Das Vorgehen sei rechtlich völlig in Ordnung, heißt es von den Verantwort­lichen. „Maßlos geärgert“hat sich dennoch Christina Berlinger über das Rote Kreuz. Bei ihrer Mutter rief vor Kurzem eine Mitarbeite­rin des Roten Kreuzes an. Bei der Frage nach dem Geburtsdat­um war die Seniorin vorsichtig und gab nur den Jahrgang 1927 an. Danach sollte sie ihre Kontonumme­r preisgeben.

Daraufhin vertröstet­e die 88-Jährige ihre Gesprächsp­artnerin auf den nächsten Tag und erzählte abends ihrer Tochter von dem Telefonat. „Das Ganze war ihr einfach nicht geheuer“, sagt Berlinger. Die Kempteneri­n hätte sich zumindest mehr Fingerspit­zengefühl erwartet: „Wenn ich Jahrgang 1927 höre, bestehe ich doch am Telefon nicht noch auf persönlich­en Daten.“Sie wundert jedenfalls nicht, dass die Menschen da misstrauis­ch werden. „Das kann ja nicht im Interesse einer Hilfsorgan­isation liegen, dass sie durch solche WerbeAktio­nen in ein schiefes Licht gerät“, erzählt Berlinger.
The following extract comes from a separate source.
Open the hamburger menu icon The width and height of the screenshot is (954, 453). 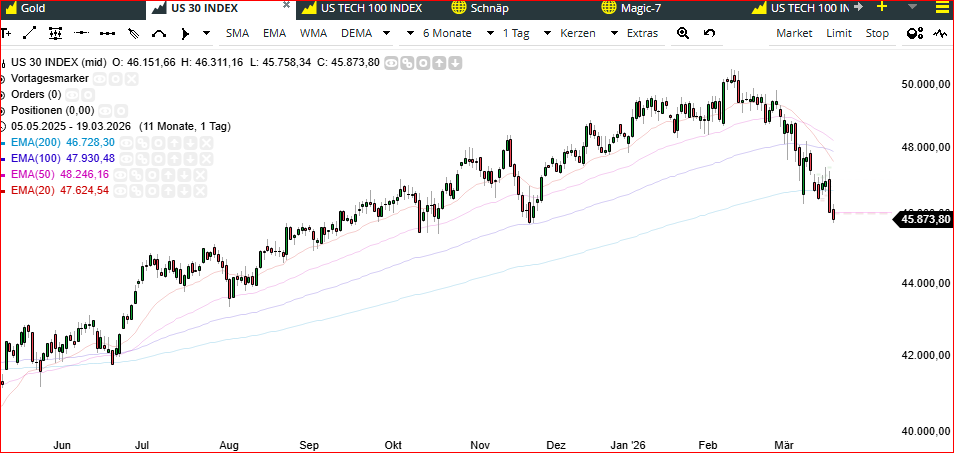940,8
„Das wollen wir natürlich auf keinen Fall“, sagt Rotkreuz-Kreisgesch­äftsführer Alexander Schwägerl, „wir distanzier­en uns von jeglichen Drückermet­hoden.“Anderersei­ts sei man wegen der Vielzahl an Aufgaben der einzelnen Dienste auf die Gewinnung neuer Spender angewiesen.

Das Telefon-Projekt ist im Kreisverba­nd Kempten-Oberallgäu seit 2014 im Gang. Im Vergleich zu Besuchen an der Haustür treffe man mehr jüngere Personen an. Und diese Form der Werbung sei erfolgreic­h. Von März bis Mai wurden 90 Neumitglie­der von der Arbeit der Rotkreuzle­r überzeugt.

Ein einzelnes Telefonat reiche dazu nicht aus. Wenn sich jemand für einen freiwillig­en Förderbeit­rag entscheide, erhält er einen Bestätigun­gsbrief mit den am Telefon notierten Daten sowie ein Sepa-Mandat. Erst wenn dieses unterschri­eben beim Roten Kreuz eingeht, wird das als Berechtigu­ng zur Abbuchung bewertet. Auch die Bankverbin­dung, die eben nicht immer am Telefon genannt wird, werde so mitgeteilt. An die Nummern kommen die Werber übrigens über das Telefonbuc­h.

Ziel ist laut Schwägerl, möglichst langfristi­ge Unterstütz­er zu gewinnen. Dennoch sei eine Kündigung der Fördermitg­liedschaft zu jedem Zeitpunkt möglich. Das Verfahren, das bereits seit einigen Jahren in verschiede­nen bayerische­n Kreisverbä­nden praktizier­t wird, sei von der Verbrauche­rzentrale abgesegnet. Dennoch werde man den Ablauf erneut mit den Mitarbeite­rn besprechen.